Supplements round out the system, though Skjøth presents them as support, not shortcuts. “The supplements are designed to target eight functional areas of the body to improve overall health,” he explains. “The key is that it’s a vegan supplement in plant-based capsules, using ingredients that suppress the factors harming your overall health—and by extension, your hair and scalp health. There are also elements in the supplement that upregulate every aspect of hair growth and scalp function.”
The impact, in his view, is as much psychological as it is physical. “When we transform not only their hair, but also their entire perception of themselves, bringing them back to who they truly are—that’s a life-changing moment for them, and also for us.”
Hair health rarely changes overnight, yet it changes steadily when conditions remain supportive and consistent.
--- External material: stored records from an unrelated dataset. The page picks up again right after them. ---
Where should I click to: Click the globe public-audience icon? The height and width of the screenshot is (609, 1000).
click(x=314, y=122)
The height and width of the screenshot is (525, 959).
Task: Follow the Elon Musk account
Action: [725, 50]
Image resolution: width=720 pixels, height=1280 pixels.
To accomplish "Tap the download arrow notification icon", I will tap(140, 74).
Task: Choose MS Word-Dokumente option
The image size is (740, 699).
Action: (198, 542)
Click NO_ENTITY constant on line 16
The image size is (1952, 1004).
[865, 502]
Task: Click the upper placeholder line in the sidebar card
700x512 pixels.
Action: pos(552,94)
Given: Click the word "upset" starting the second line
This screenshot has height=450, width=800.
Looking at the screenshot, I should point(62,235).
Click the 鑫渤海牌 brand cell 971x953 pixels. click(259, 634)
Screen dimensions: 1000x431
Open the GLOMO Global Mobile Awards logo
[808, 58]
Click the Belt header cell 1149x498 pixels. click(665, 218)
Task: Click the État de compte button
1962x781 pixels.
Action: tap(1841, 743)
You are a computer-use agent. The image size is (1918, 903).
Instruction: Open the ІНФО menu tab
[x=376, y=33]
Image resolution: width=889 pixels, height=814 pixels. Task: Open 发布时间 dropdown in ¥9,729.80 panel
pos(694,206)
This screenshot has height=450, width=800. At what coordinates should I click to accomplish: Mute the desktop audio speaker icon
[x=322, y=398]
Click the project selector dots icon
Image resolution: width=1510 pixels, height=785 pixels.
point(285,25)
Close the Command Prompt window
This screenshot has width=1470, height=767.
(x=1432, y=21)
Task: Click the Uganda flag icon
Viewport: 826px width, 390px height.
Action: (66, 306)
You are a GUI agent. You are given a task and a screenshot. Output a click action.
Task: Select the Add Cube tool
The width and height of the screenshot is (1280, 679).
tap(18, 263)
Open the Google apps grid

The Gulf’s climate will keep shifting between outdoor heat and indoor chill, workweeks will stay busy, and family calendars won’t clear—but small, realistic habits make a lasting difference. Keep the scalp clean with treatment-grade shampoos, hydrate strands from within rather than coating them from outside, and maintain routines that fit into your actual life, not your imagined one. Skjøth’s approach feels measured, pragmatic, and patient—and perhaps that is why, as more people in the region have discovered, the results tend to speak for themselves.